Atingidas, as metas se traduzem em no mínimo dois salários extras na conta do funcionário no fim do ano. Isso vale para todos os níveis da empresa.
“Por exemplo, temos metas relativas a acidentes de trabalho e a incidentes em geral. Se um eletricista estiver muito consciente do uso correto de equipamentos de proteção para evitar acidentes, se reporta questões que podem vir a ocasionar problemas, se agiliza o processo de atendimento, ele vai contribuir para ele e para toda a empresa atingir a meta e receber esse bônus”, explica Santos. “Assim ele adquire a consciência do seu próprio impacto na cadeia toda, em toda a organização.”
FORNECEDORES TAMBÉM SÃO BENEFICIADOS POR AÇÕES E METAS
Outro público-alvo de interesse são os próprios fornecedores da companhia – de grandes empreiteiras a pequenas empresas. Para eles, a EDP criou o IDF (Índice de Desenvolvimento de Fornecedores), onde os parceiros recebem uma pontuação em questões de diversidade, qualidade, gestão de pessoas e dos negócios, e concorrem a uma premiação para os fornecedores que se destacam.
Paralelamente, um portal mantido pela EDP, a Academia de Parceiros, espécie de universidade online direcionada aos fornecedores do grupo, traz conteúdos para ajudá-los a compreender e implantar essas políticas de qualidade e diversidade.
ESCOLA DARÁ FORMAÇÃO DE ELETRICISTA A PESSOAS TRANSEXUAIS
Uma das mais recentes ações afirmativas da EDP Brasil está mirando o público transexual. A empresa lançou suas primeiras turmas dedicadas exclusivamente a trans na Escola de Eletricistas, um programa de formação profissional completa, ministrada pelo Senai, com possibilidade de contratação ao término do curso. A princípio serão abertas duas turmas, com 16 participantes cada uma, uma em Guarulhos (SP) e a outra em Serra (ES).
Em 2018, a empresa já havia feito uma ação afirmativa pioneira no setor, direcionando o curso de formação apenas para mulheres – como resultado, 40% das formadas foram contratadas.
A quem critica o estabelecimento de metas e bônus associados ao ESG por crer que essas ações deveriam ser espontâneas, e não incentivadas financeiramente, Santos concorda que, em um mundo ideal, isso não seria necessário. Porém não vivemos no mundo ideal, e, diante disso, precisamos de incentivos concretos para avançar.

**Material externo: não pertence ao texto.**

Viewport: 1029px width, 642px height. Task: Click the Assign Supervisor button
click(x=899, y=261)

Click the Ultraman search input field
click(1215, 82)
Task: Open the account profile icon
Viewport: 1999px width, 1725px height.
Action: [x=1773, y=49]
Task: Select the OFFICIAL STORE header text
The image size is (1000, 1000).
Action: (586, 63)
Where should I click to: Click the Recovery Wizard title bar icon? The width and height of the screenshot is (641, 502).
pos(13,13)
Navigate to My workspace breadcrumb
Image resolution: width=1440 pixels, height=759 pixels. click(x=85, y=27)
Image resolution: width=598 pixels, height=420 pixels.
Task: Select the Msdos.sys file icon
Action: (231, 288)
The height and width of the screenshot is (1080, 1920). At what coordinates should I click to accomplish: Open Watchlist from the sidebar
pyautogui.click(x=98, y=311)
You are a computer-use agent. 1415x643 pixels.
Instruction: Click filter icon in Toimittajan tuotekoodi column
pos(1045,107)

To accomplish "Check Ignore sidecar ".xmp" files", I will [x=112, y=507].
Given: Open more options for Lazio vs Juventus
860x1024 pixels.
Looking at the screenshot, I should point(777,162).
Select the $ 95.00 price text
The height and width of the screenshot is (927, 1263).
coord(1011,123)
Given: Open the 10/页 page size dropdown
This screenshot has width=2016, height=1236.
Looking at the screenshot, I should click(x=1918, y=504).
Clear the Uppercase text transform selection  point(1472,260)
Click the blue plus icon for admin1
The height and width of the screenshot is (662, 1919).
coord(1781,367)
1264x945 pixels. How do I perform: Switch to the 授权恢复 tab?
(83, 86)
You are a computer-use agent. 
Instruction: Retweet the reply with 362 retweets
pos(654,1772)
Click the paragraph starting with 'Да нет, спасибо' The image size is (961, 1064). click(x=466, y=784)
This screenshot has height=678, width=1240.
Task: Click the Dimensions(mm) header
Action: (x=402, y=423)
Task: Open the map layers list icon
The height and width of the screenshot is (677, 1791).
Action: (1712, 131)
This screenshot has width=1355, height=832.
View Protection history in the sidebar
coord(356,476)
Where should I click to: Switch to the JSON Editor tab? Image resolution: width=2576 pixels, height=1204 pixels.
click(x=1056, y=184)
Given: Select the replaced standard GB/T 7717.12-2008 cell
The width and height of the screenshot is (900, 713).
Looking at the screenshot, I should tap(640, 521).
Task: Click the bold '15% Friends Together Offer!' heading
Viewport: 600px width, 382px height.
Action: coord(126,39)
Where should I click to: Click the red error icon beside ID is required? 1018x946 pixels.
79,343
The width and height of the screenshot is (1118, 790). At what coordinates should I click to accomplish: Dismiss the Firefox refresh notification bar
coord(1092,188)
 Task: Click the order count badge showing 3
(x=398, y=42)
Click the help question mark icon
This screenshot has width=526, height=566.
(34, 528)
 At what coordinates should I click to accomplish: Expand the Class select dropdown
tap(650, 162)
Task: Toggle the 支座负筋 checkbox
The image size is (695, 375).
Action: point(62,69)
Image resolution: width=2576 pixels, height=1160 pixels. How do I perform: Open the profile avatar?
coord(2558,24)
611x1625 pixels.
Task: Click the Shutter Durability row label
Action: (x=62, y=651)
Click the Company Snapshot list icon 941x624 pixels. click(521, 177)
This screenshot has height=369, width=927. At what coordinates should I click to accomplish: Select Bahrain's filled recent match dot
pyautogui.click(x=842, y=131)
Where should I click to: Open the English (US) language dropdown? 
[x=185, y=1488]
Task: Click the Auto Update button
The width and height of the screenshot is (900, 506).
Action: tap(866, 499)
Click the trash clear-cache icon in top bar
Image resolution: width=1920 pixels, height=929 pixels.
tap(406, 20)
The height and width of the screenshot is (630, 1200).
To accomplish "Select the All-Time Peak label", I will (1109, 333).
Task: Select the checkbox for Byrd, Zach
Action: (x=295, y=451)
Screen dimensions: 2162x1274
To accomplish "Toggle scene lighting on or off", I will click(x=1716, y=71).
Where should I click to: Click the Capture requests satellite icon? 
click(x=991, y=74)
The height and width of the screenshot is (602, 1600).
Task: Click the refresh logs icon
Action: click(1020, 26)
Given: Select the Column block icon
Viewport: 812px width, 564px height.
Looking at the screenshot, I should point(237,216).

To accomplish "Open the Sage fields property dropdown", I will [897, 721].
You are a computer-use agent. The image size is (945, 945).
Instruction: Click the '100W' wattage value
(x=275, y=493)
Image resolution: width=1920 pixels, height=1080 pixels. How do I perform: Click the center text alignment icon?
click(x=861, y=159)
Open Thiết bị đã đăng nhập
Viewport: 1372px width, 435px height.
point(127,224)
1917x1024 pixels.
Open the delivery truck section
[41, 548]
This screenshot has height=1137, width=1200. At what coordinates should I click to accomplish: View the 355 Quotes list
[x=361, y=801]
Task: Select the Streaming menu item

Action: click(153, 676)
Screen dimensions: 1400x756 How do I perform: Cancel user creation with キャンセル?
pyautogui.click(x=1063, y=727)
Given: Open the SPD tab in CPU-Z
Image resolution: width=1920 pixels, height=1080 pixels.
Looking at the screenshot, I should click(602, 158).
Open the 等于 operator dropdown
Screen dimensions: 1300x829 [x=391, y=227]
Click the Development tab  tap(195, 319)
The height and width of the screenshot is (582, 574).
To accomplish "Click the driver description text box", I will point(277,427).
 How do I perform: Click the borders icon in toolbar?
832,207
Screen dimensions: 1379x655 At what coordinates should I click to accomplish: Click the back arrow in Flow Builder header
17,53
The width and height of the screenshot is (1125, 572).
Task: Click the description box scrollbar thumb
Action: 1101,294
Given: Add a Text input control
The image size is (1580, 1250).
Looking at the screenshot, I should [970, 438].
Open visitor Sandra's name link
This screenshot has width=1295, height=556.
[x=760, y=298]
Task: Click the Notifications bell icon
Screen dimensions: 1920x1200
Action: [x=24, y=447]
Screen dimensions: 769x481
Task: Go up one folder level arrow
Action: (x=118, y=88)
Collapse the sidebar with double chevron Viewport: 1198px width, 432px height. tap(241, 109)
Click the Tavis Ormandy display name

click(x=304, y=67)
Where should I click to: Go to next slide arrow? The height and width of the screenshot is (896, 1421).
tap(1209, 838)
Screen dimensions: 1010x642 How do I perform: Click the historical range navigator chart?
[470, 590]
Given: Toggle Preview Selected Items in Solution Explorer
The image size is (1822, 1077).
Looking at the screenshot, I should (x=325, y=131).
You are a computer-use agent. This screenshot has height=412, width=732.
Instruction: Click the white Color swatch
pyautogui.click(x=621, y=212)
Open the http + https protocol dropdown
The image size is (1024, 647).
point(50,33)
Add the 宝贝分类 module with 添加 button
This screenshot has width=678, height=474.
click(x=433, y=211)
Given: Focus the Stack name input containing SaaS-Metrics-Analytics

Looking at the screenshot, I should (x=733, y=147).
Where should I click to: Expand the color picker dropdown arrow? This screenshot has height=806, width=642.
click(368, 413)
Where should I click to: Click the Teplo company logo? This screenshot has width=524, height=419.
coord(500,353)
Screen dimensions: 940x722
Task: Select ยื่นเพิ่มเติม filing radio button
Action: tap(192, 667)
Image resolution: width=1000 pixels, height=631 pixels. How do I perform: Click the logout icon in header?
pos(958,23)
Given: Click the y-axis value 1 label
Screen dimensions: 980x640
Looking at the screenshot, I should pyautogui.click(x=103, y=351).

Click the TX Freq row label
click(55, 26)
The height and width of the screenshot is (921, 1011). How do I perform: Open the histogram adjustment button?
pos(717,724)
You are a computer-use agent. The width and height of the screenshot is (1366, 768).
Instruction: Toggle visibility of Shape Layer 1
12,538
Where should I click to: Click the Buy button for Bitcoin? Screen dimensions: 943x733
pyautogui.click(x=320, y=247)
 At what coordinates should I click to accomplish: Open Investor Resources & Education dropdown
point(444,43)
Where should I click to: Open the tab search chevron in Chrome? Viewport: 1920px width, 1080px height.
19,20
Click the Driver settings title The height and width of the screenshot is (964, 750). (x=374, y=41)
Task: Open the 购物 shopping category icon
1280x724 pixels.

“Neste momento precisamos ter metas, pois temos um cenário de não equidade. Quando olhamos as perspectivas de equidade, da questão ambiental e social, não dá para apenas deixar que as coisas sigam seu curso. Não vejo como não ter metas como forma de mitigar o atraso de séculos e séculos”, argumenta Santos.
“Claro que o objetivo é que não precisemos mais disso um dia, que isso não seja mais uma agenda das organizações, mas sim da sociedade como um todo, mas agora não há como dar os saltos necessários sem pensar em metas.”